_What you will do_. Please repeat all the entries. Nothing may differ.

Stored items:
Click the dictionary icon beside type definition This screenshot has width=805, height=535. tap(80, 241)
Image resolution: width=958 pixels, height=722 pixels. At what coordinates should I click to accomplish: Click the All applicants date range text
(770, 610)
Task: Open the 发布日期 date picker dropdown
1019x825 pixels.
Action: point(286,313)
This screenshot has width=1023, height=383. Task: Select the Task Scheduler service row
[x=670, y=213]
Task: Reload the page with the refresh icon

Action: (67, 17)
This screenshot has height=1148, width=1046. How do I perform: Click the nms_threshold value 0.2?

_Exercise response_.
Click the dictionary icon beside type definition This screenshot has width=805, height=535. tap(80, 241)
Image resolution: width=958 pixels, height=722 pixels. At what coordinates should I click to accomplish: Click the All applicants date range text
(770, 610)
Task: Open the 发布日期 date picker dropdown
1019x825 pixels.
Action: point(286,313)
This screenshot has width=1023, height=383. Task: Select the Task Scheduler service row
[x=670, y=213]
Task: Reload the page with the refresh icon

Action: (67, 17)
This screenshot has height=1148, width=1046. How do I perform: Click the nms_threshold value 0.2?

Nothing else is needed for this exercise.